**THE PROBLEM:** What the task needs is the data below, written out verbatim.

**INFORMATION GIVEN:**

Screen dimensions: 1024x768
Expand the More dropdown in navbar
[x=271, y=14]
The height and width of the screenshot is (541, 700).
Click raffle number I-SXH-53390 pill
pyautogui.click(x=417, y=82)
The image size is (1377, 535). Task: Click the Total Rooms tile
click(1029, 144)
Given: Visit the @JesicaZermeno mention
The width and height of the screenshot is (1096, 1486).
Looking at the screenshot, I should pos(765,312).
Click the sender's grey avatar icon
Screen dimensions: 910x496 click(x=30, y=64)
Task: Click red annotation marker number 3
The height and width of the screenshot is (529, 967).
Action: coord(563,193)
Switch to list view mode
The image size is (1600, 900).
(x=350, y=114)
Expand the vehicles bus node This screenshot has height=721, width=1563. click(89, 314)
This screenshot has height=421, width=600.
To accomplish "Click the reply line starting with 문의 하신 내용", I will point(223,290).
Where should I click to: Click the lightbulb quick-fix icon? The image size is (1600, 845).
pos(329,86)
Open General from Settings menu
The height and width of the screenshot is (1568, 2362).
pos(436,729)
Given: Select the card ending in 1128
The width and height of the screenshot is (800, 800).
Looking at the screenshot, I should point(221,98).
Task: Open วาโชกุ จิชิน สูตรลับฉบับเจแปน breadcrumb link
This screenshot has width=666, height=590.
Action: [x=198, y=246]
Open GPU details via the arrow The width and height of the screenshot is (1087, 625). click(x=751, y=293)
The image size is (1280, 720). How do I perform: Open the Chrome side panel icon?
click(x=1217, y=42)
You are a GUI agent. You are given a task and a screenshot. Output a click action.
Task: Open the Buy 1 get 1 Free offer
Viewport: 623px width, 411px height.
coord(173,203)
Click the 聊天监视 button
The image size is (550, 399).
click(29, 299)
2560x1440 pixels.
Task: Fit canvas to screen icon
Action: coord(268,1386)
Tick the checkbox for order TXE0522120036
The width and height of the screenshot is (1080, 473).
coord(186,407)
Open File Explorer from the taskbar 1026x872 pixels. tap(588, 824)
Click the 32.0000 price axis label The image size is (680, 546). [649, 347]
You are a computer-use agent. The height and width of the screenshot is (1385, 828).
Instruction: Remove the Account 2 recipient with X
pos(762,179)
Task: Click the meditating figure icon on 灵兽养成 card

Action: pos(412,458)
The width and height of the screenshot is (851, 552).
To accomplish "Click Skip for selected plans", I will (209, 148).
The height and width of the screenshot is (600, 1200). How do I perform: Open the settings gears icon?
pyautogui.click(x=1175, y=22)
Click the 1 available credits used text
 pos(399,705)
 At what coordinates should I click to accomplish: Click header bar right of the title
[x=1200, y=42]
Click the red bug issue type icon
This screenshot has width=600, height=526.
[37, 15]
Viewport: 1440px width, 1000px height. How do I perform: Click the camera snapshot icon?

**YOUR RESPONSE:**
Screen dimensions: 1024x768
Expand the More dropdown in navbar
[x=271, y=14]
The height and width of the screenshot is (541, 700).
Click raffle number I-SXH-53390 pill
pyautogui.click(x=417, y=82)
The image size is (1377, 535). Task: Click the Total Rooms tile
click(1029, 144)
Given: Visit the @JesicaZermeno mention
The width and height of the screenshot is (1096, 1486).
Looking at the screenshot, I should pos(765,312).
Click the sender's grey avatar icon
Screen dimensions: 910x496 click(x=30, y=64)
Task: Click red annotation marker number 3
The height and width of the screenshot is (529, 967).
Action: coord(563,193)
Switch to list view mode
The image size is (1600, 900).
(x=350, y=114)
Expand the vehicles bus node This screenshot has height=721, width=1563. click(89, 314)
This screenshot has height=421, width=600.
To accomplish "Click the reply line starting with 문의 하신 내용", I will point(223,290).
Where should I click to: Click the lightbulb quick-fix icon? The image size is (1600, 845).
pos(329,86)
Open General from Settings menu
The height and width of the screenshot is (1568, 2362).
pos(436,729)
Given: Select the card ending in 1128
The width and height of the screenshot is (800, 800).
Looking at the screenshot, I should point(221,98).
Task: Open วาโชกุ จิชิน สูตรลับฉบับเจแปน breadcrumb link
This screenshot has width=666, height=590.
Action: [x=198, y=246]
Open GPU details via the arrow The width and height of the screenshot is (1087, 625). click(x=751, y=293)
The image size is (1280, 720). How do I perform: Open the Chrome side panel icon?
click(x=1217, y=42)
You are a GUI agent. You are given a task and a screenshot. Output a click action.
Task: Open the Buy 1 get 1 Free offer
Viewport: 623px width, 411px height.
coord(173,203)
Click the 聊天监视 button
The image size is (550, 399).
click(29, 299)
2560x1440 pixels.
Task: Fit canvas to screen icon
Action: coord(268,1386)
Tick the checkbox for order TXE0522120036
The width and height of the screenshot is (1080, 473).
coord(186,407)
Open File Explorer from the taskbar 1026x872 pixels. tap(588, 824)
Click the 32.0000 price axis label The image size is (680, 546). [649, 347]
You are a computer-use agent. The height and width of the screenshot is (1385, 828).
Instruction: Remove the Account 2 recipient with X
pos(762,179)
Task: Click the meditating figure icon on 灵兽养成 card

Action: pos(412,458)
The width and height of the screenshot is (851, 552).
To accomplish "Click Skip for selected plans", I will (209, 148).
The height and width of the screenshot is (600, 1200). How do I perform: Open the settings gears icon?
pyautogui.click(x=1175, y=22)
Click the 1 available credits used text
 pos(399,705)
 At what coordinates should I click to accomplish: Click header bar right of the title
[x=1200, y=42]
Click the red bug issue type icon
This screenshot has width=600, height=526.
[37, 15]
Viewport: 1440px width, 1000px height. How do I perform: Click the camera snapshot icon?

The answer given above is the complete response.